Saya datang ke WM. Sate Mendo Wendy’s pada tengah hari. Usai menunaikan salat jamaah Zuhur di Masjid Agung Kota Tegal, saya bertolak ke Jalan R. Soeprapto 59 Pasar Sore, Kota Tegal—tempat WM. Sate Mendo Wendy’s berada. Setibanya di sana, warung sudah penuh. Semua meja sudah terisi. Saya mesti menunggu. Ramainya pengunjung, bagi saya sudah mengkonfirmasi cita rasa sate kambing di warung ini. 

Beberapa saat kemudian, seporsi sate kambing muda yang disajikan di atas hotplate sudah ada di hadapan saya. Cita rasa satenya memang tidak mengecewakan. Lezat dan empuk serta tidak bau prengus. Informasi yang saya peroleh, sate kambing di warung ini menggunakan daging kambing pilihan dengan usia antara tiga sampai empat bulan—khas sate kambing Tegal. 

WM. Sate Mendo Wendy’s buka mulai jam 10.00 hingga 19.00 WIB.

Kupat Blengong Mas Diryono

Kupat Blengong Mas Diryono [Badiatul Muchlisin Asti]
Kupat Blengong Mas Diryono/Badiatul Muchlisin Asti

Kupat blengong menjadi target kulineran saya saat liburan di Kota Tegal. Kupat Blengong memang kuliner khas Kota Tegal yang rugi bila dilewatkan, dan malam hari adalah saat yang tepat menyantap lezatnya kupat blengong.

Selepas menunaikan salat Magrib di tempat saya menginap, saya bertolak menuju ke Jalan Sawo Barat, Kelurahan Kraton, Kecamatan Tegal Barat, Kota Tegal—tempat sentra Kupat Blengong berada.  Kupat Blengong Mas Diryono yang saya tuju. Letaknya paling pojok. Buka mulai jam 15.00 hingga 21.30 WIB.  

Kupat Blengong Mas Diryono berdiri sejak tahun 1996—meneruskan usaha keluarga yang sudah eksis sejak tahun 1970-an. Mas Diryono menyajikan kupat blengong dengan tambahan menu yang variatif.
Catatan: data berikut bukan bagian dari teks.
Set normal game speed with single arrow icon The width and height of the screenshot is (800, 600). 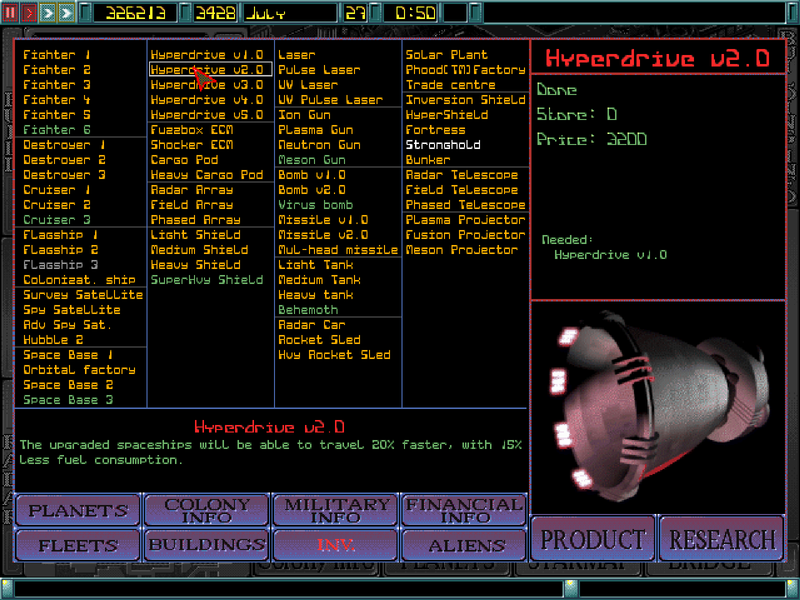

Selain daging blengong goreng, juga menyediakan varian olahan blengong dalam bentuk sate.

Kupat blengong sendiri adalah sajian berupa potongan ketupat dengan kuah kental bercita rasa gurih yang dipadukan dengan olahan daging blengong. Dalam penyajiannya, kupat diguyur kuah kental berempah, yang bercita rasa gurih, lalu ditaburi bawang merah goreng dan remahan kerupuk. Disajikan terpisah dengan daging blengong goreng atau sate blengong.

Oh ya, blengong adalah unggas hasil persilangan bebek dan mentok. Rasa dagingnya mirip daging bebek yang berserat, namun lebih lembut saat dikunyah. Blengong adalah unggas endemik yang hanya bisa dijumpai di Kota Tegal dan Brebes. 
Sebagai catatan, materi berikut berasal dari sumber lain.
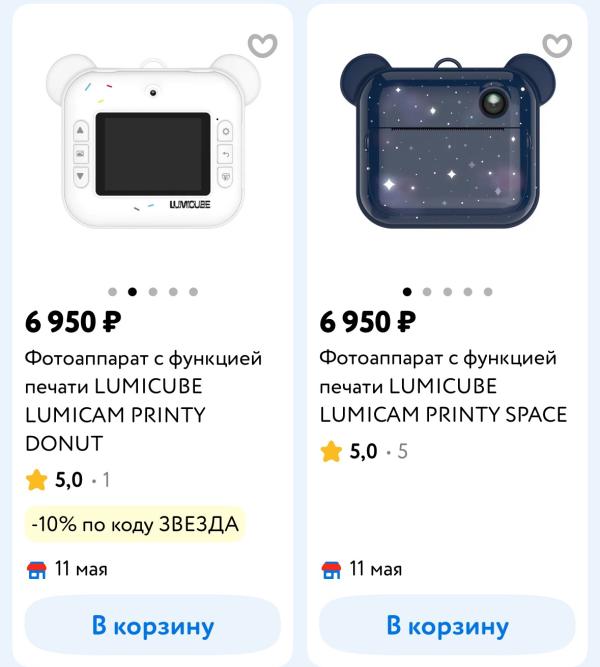Show fourth image of SPACE camera carousel
The height and width of the screenshot is (667, 600).
468,292
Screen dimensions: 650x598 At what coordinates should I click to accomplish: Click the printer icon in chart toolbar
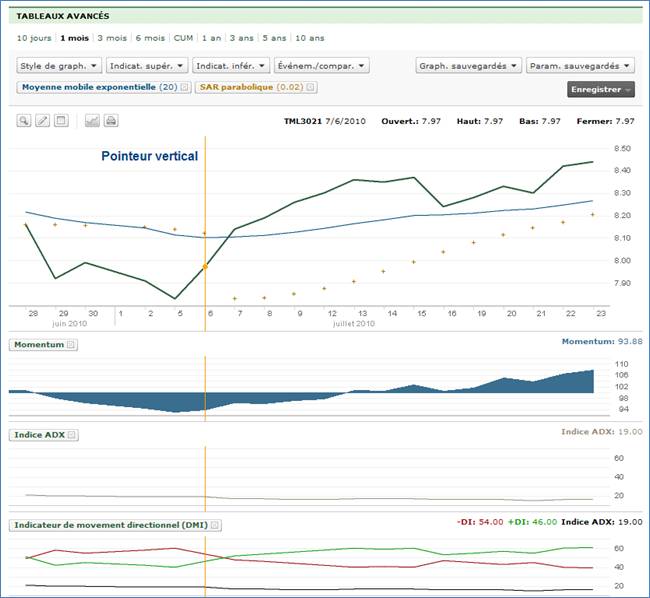click(x=111, y=121)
Jadi, bila ke Kota Tegal saat sore atau malam hari, rugi bila tidak mencoba kuliner ini. Daging blengong akan memberi sensasi baru yang tidak kita jumpai pada sate mainstream seperti sate ayam, sate kambing, atau sate sapi.

Kupat Glabed Ibu Wartini

Kupat Glabed Khas Randugunting Ibu Wartini (Badiatul Muchlisin Asti)
Kupat Glabed Khas Randugunting Ibu Wartini/Badiatul Muchlisin Asti

Kupat glabed adalah kuliner khas Kota Tegal lainnya yang menarik minat saya untuk mencicipi. Apa itu kupat glabed? Sepintas, sajian kupat glabed mirip dengan kupat blengong—yaitu kupat dengan kuah kental yang amat gurih. Perbedaannya, setidaknya ada tiga: pertama, tekstur kuah dalam kupat glabed relatif lebih kental. Glabed sendiri bagi wong Tegal memang berarti kental. Dinamakan glabed karena kuahnya kental.  
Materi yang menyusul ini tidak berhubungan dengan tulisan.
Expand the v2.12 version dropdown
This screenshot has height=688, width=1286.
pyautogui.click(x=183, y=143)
Kedua;  dalam kuah kupat glabed ada potongan tempe, sambal merah, dan kerupuk mi kuning. Dan ketiga,  bila kupat blengong disajikan dengan olahan daging blengong, maka kupat glabed disajikan dengan sate kerang, sate ayam, dan sate kikil.

Meski di berbagai sudut Kota Tegal banyak kedai yang menawarkan kupat glabed, namun saya ingin mencicipi kupat glabed langsung dari daerah asalnya, yaitu Kelurahan Randugunting. Warung Kupat Glabed Khas Randugunting Ibu Wartini yang beralamat di Jalan Ayam 1, Kelurahan Randugunting, Kecamatan Tegal Selatan, Kota Tegal, yang saya tuju. Warung ini memang paling terkenal  di antara warung kupat glabed lainnya di Kelurahan Randugunting.

Kupat Glabed Ibu Wartini merupakan usaha turun-temurun sejak sejak tahun 1980-an. Awalnya dirintis oleh ayah dari ibu Wartini, kemudian diteruskan oleh Ibu Wartini, dan saat ini sudah beralih generasi ke anak Ibu Wartini yang bernama Rina Fatiana, hingga sekarang. Setiap hari, Warung Kupat Glabed Ibu Wartini buka mulai jam 16.00 hingga 22.00 WIB.

Sate Ayam Margasari

Selain punya nama besar di bidang sate kambing, Kota Tegal ternyata juga punya gaya sate ayam sendiri, yaitu sate ayam Margasari. Sate ayam Margasari ini merupakan sisi lain kuliner Kota Tegal yang sudah terlanjur identik dengan sate kambing. 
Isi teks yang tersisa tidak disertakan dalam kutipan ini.